こんにちは。大船シネマ館主よのきちです。今日の映画は、市川崑監督の『プーサン』です。脚本は市川崑の伴侶でもあった和田夏十が書いていますが、原案となったのは漫画家の横山泰三が新聞に連載していた4コマ漫画の「プーサン」と「ミス・ガンコ」。GHQの占領が終了して解放されたはずの日本が逆にきな臭い社会情勢となっていた時期に、新聞漫画はそのような世相を庶民の立場から皮肉ることで、読者の人気を得ていました。映画には「プーサン」というキャラクターは登場しませんが、4コマ漫画的なセリフやオチが様々なところに散りばめられつつ、昭和28年の日本の社会を冷静に記録するような風刺劇になっています。

【ご覧になる前に】名脇役の伊藤雄之助が気の弱い主人公を演じています

銀座の道路を渡っていて自動車に轢かれそうになった教師の野呂は野次馬とともに病院に担ぎ込まれます。一方で銀座の酒場では元陸軍大佐で現在は文筆業をしている五津が会社重役を相手に管を巻き、学生の泡田を従えて騒いでいました。教室では野呂が打撲した右手が使えずにいて、生徒の泡田に板書を代書きしてもらうと、泡田からちゃっかり代書賃として百円を要求されてしまいました。独身の野呂は官吏の金森宅に部屋を借りていて、自炊した味噌汁を金森夫人に褒められるのですが、野呂のお目当ては娘のカン子でした。カン子は銀行に勤める女子行員で、同僚の英子とは満員電車の中でもおしゃべりを続ける仲良しなのです…。

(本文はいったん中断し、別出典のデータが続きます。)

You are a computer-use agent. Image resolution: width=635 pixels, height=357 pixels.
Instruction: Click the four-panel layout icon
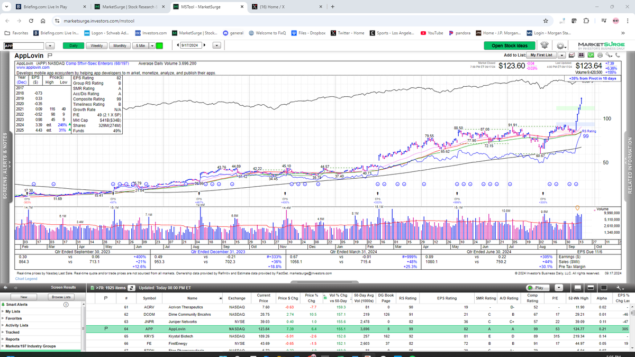(x=580, y=55)
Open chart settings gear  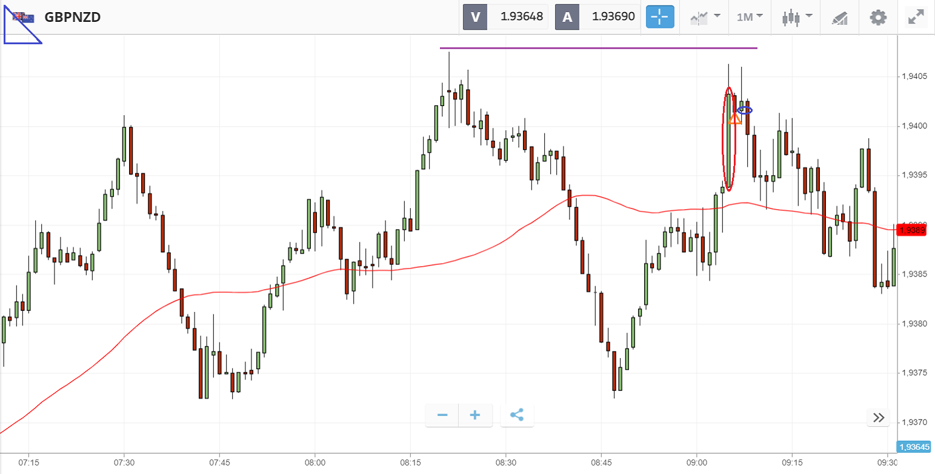[x=878, y=17]
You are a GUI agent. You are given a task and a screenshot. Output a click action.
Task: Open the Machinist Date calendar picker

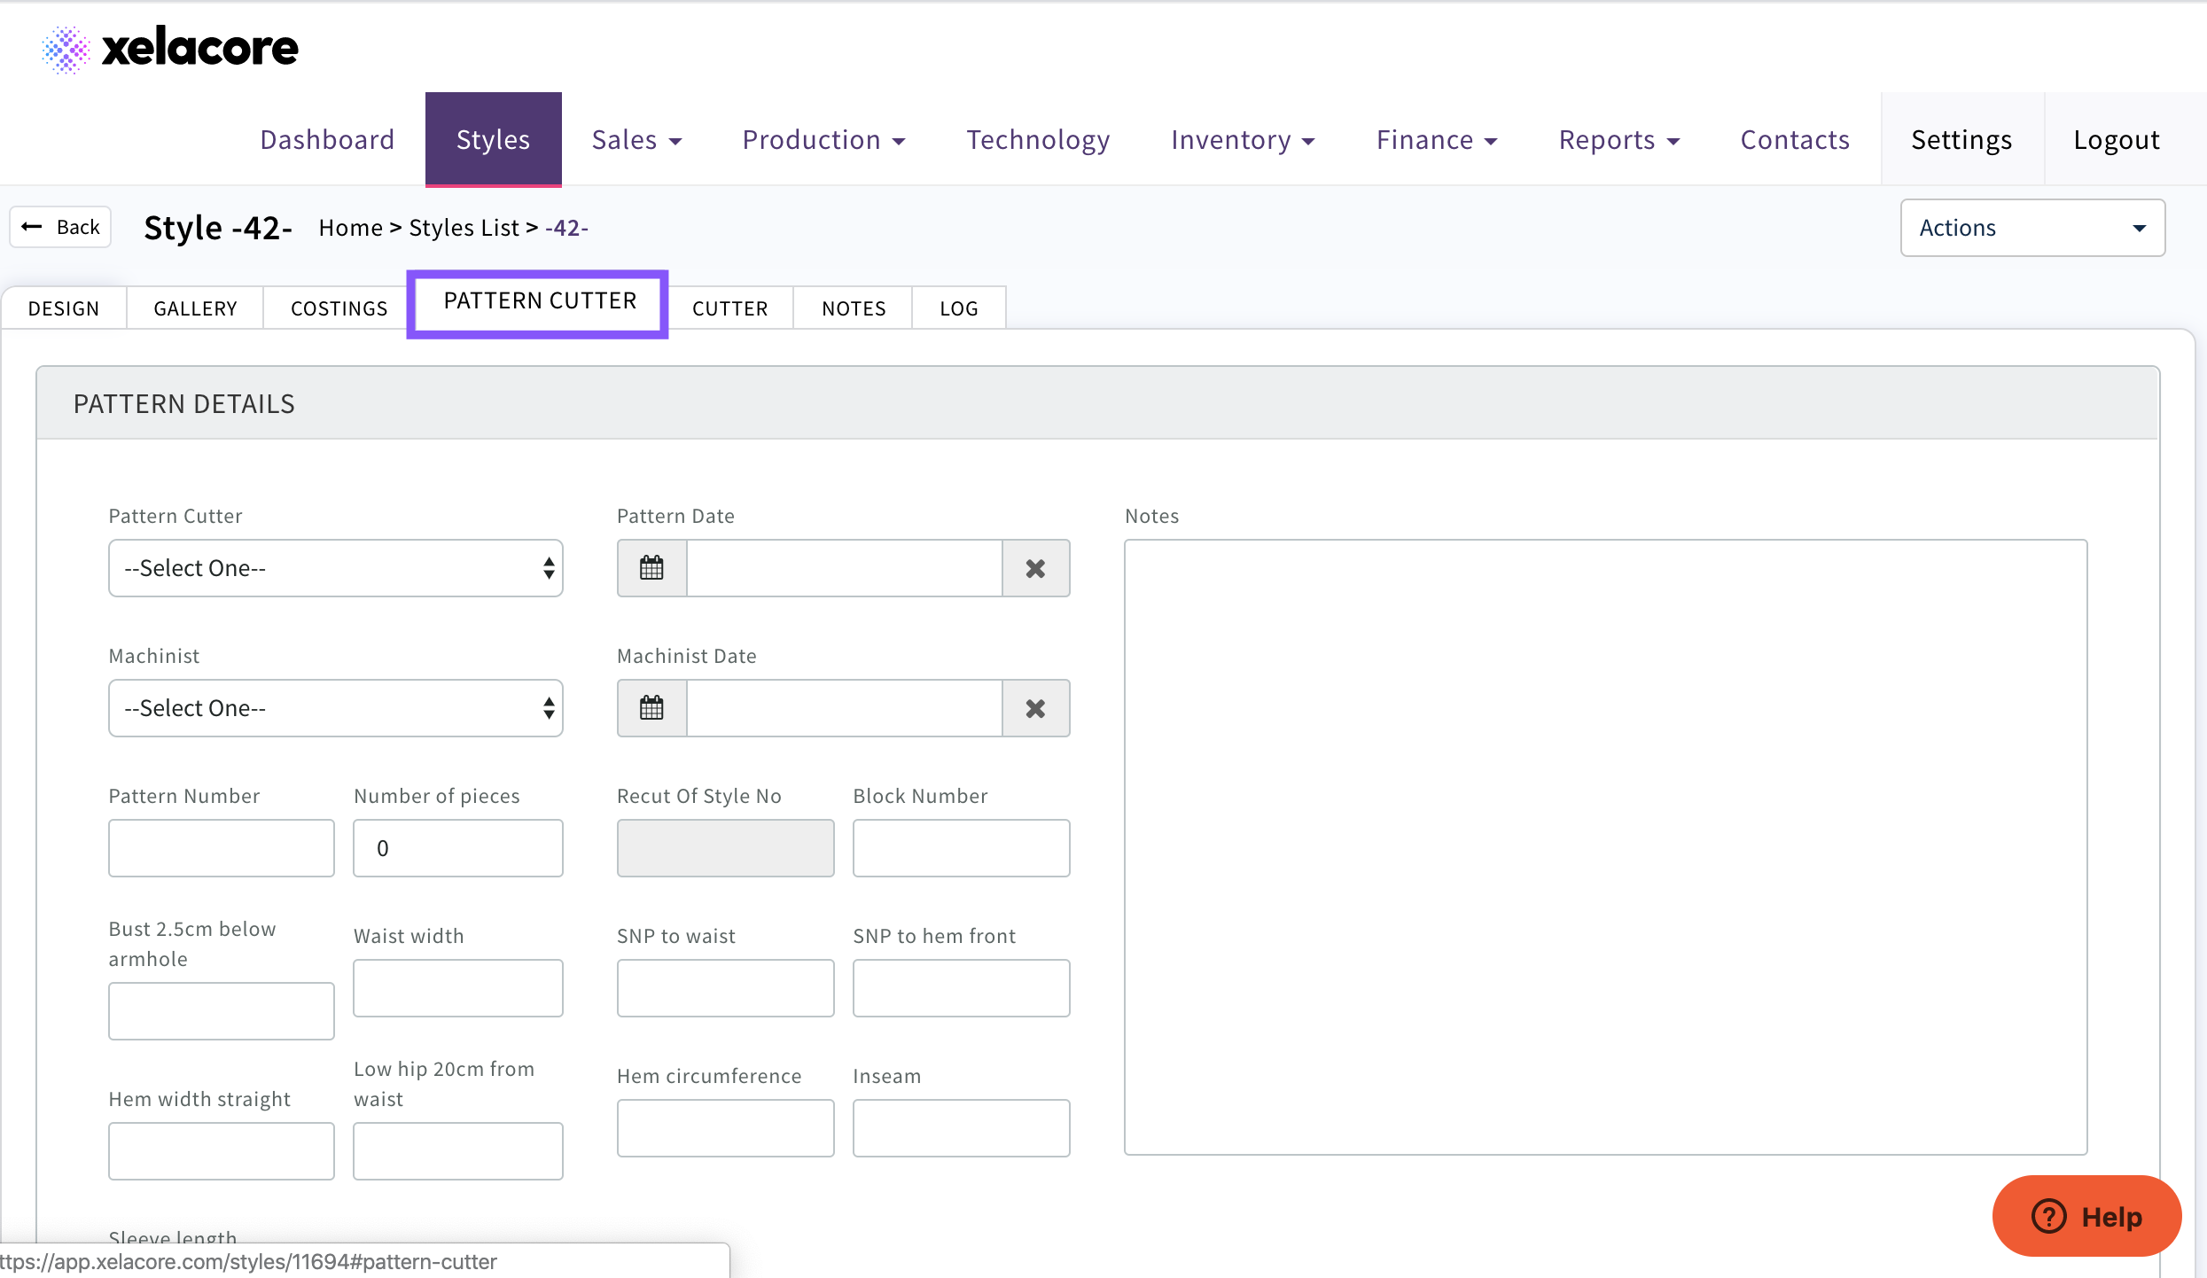tap(651, 708)
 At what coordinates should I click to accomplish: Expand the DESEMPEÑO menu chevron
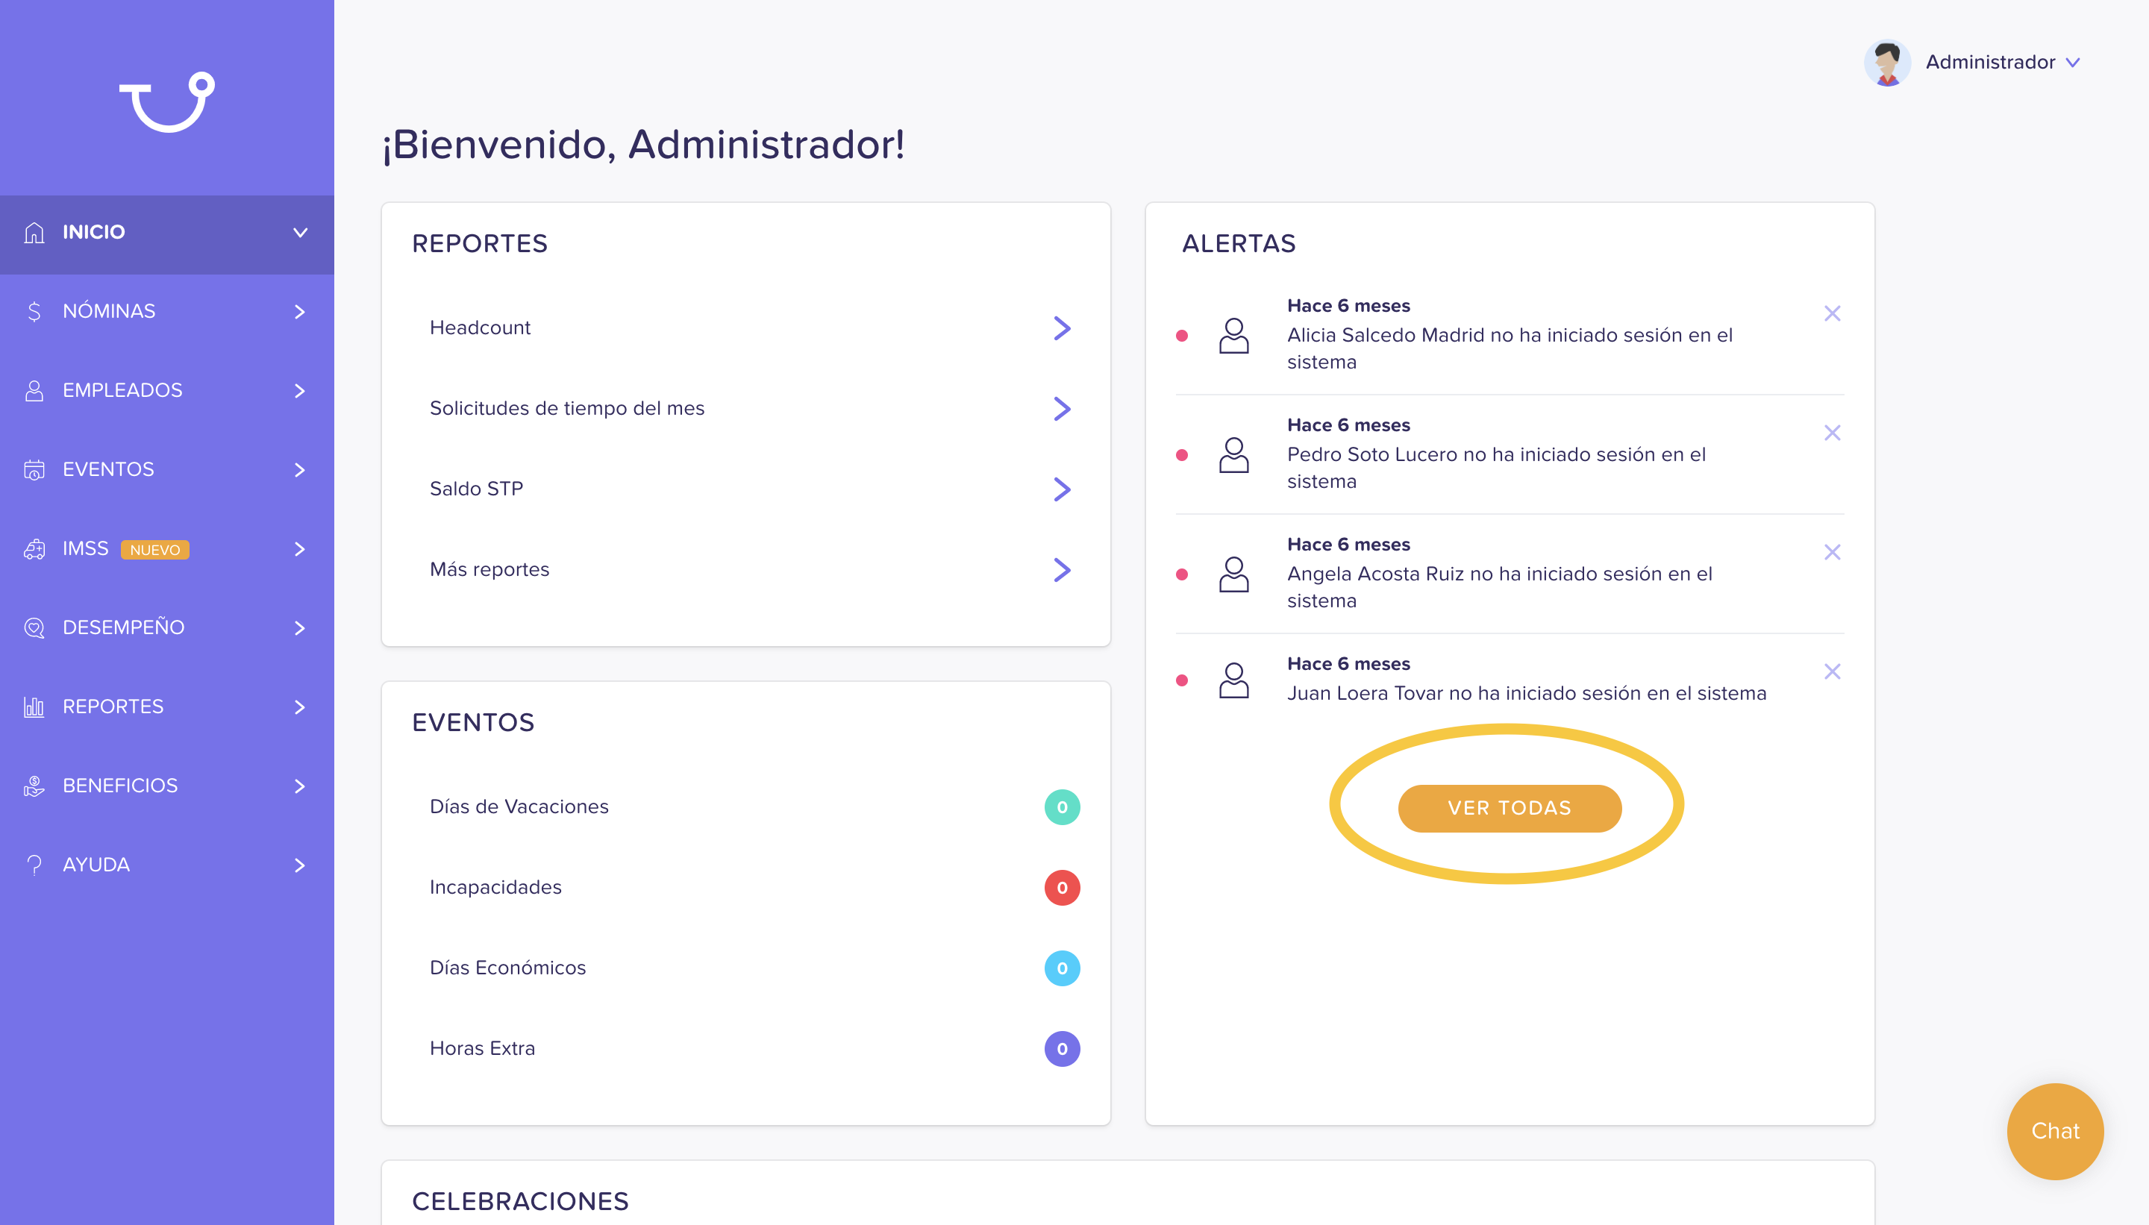point(300,628)
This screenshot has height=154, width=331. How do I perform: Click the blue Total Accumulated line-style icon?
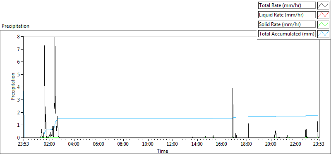(324, 34)
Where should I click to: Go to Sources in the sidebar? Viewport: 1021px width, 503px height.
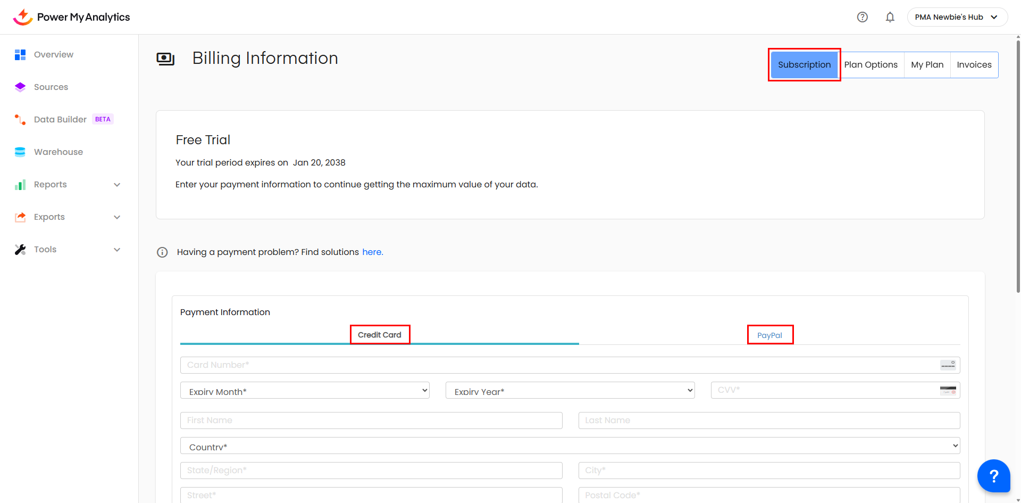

横山泰三は戦後の新聞漫画の大家の一人で、毎日新聞の「社会戯評」は昭和29年から39年間にわたって連載されていました。兄の横山隆一も漫画家で、高知県出身の泰三は兄を頼って上京し、召集された後に雑誌の1コマ漫画で頭角を現わしました。「フクちゃん」で有名な兄の横山隆一は漫画家になる前にはPCLに入ってアニメーション技術を学んでいたということですから、市川崑がJOスタヂオに入社してアニメーター助手からスタートしたのを考えると、横山泰三の原作は市川崑が監督する因縁のようなものがあったのかもしれません。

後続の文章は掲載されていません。